For modeling function from ML and MLlib, requires to prepare target and features by using a variety of techniques, such as indexing, one-hot encoding, and vectorization etc. Here are the procedures to follow in this section.

The dataset contains categorical fields: vendor_id, rate_code, and payment_type. Therefore, we need to convert these into indexed fields, because our models are mathematical and understand only numerical values.To do this, for indexing, we use StringIndexer() functions.
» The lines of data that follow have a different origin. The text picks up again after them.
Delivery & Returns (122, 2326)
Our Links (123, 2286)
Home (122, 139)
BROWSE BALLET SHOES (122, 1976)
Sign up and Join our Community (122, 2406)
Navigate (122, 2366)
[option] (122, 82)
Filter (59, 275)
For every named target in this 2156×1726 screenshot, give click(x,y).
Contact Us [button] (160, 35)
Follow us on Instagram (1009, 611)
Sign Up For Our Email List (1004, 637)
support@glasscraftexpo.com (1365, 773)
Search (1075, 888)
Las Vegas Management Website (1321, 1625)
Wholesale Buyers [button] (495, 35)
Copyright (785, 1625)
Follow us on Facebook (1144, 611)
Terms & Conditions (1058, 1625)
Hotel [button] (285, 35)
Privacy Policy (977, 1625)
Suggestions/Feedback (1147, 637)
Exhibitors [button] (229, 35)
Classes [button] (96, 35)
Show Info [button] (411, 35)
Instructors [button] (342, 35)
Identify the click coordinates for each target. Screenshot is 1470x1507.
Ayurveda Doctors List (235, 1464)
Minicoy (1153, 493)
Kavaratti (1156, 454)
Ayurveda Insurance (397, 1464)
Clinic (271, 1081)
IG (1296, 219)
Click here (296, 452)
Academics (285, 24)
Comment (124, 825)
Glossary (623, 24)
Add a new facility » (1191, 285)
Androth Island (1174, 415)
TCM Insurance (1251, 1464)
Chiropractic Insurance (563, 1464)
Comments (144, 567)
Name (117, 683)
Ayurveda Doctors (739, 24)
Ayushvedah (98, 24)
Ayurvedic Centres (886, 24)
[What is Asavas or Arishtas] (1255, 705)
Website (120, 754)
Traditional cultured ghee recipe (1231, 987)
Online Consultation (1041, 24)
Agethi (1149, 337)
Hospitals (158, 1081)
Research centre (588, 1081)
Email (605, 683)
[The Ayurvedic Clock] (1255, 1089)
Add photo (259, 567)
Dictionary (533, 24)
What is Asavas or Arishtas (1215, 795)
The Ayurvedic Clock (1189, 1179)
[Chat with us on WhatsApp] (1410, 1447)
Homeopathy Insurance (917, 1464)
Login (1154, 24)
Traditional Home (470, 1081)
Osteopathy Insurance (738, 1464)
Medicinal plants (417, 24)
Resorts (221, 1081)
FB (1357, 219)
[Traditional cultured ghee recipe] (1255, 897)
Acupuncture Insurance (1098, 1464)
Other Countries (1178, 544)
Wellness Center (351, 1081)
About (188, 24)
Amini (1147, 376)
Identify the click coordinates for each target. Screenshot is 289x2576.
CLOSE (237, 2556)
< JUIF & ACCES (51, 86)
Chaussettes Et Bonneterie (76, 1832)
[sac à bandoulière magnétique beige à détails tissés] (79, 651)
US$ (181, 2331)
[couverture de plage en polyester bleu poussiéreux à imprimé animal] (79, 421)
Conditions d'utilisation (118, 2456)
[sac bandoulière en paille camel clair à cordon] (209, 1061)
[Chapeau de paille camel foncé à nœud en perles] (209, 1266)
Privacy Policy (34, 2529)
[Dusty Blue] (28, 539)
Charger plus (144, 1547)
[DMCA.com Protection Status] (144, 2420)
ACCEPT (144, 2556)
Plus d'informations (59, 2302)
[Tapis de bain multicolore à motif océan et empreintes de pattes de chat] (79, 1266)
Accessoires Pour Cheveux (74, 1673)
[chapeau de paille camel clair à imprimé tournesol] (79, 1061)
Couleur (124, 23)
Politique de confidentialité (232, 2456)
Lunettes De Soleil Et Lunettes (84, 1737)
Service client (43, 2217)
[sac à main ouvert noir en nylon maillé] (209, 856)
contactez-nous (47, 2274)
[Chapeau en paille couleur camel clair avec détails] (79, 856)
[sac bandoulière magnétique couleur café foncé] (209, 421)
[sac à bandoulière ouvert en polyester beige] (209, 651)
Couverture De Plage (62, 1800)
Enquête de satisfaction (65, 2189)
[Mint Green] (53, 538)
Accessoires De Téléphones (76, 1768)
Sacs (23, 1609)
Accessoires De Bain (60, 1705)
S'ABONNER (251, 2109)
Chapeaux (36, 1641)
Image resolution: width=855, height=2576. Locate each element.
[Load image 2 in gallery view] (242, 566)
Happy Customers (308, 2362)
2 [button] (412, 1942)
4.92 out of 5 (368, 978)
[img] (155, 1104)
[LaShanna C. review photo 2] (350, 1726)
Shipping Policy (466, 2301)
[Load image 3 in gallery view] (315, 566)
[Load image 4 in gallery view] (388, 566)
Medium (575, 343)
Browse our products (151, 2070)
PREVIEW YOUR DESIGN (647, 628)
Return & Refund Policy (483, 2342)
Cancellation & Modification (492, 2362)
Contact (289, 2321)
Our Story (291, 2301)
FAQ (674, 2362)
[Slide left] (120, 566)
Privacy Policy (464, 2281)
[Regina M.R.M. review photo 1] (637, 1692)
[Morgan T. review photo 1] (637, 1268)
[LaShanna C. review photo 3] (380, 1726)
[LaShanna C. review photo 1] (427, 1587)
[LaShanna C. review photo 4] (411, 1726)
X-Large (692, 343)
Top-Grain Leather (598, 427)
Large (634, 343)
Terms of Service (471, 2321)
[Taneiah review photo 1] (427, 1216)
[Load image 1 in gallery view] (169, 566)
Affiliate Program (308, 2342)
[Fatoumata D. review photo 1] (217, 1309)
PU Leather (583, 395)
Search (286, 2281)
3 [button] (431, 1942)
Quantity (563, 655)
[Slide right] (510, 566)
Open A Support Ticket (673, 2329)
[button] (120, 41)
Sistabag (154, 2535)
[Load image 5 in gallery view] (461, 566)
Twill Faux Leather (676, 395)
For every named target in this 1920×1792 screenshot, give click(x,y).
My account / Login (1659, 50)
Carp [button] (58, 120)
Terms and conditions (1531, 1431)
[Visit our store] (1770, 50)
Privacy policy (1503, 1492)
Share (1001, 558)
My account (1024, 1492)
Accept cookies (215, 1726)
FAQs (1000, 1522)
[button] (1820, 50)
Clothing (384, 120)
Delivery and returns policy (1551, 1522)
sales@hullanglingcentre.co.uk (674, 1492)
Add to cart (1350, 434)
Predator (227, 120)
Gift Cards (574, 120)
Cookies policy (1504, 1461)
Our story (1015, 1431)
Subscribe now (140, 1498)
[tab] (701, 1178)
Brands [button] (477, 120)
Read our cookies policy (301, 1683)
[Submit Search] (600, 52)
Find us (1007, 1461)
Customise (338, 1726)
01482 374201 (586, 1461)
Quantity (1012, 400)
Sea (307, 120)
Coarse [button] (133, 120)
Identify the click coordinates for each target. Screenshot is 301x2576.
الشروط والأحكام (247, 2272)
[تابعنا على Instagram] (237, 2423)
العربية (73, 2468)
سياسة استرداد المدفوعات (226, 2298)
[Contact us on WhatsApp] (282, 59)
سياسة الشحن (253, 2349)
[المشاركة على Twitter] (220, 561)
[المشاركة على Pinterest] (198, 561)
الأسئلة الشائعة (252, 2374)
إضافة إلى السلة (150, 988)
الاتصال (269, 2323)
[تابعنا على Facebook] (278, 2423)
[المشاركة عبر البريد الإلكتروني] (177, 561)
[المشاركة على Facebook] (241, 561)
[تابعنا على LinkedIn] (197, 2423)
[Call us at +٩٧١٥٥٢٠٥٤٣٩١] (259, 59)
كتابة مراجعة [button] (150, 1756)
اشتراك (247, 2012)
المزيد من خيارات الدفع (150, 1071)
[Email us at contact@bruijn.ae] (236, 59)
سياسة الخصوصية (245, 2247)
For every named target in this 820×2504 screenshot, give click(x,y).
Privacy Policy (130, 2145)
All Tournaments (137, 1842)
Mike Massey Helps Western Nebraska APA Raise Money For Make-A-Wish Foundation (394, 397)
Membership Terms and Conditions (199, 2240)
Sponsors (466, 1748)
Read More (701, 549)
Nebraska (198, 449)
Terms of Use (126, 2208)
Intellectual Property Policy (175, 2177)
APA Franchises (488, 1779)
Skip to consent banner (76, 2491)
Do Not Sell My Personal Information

Here is the code to index categorical features.

        vendor_idIndexer = StringIndexer()\
            .setInputCol("vendor_id")\
            .setOutputCol("vendor_idIndex")
        Indexedvendor_id = vendor_idIndexer.fit(data_NewFeature).transform(data_NewFeature)
        #Indexedvendor_id.show()

        rate_codeIndexer = StringIndexer()\
            .setInputCol("rate_code")\
            .setOutputCol("rate_codeIndex")
        Indexedrate_code = rate_codeIndexer.fit(Indexedvendor_id).transform(Indexedvendor_id)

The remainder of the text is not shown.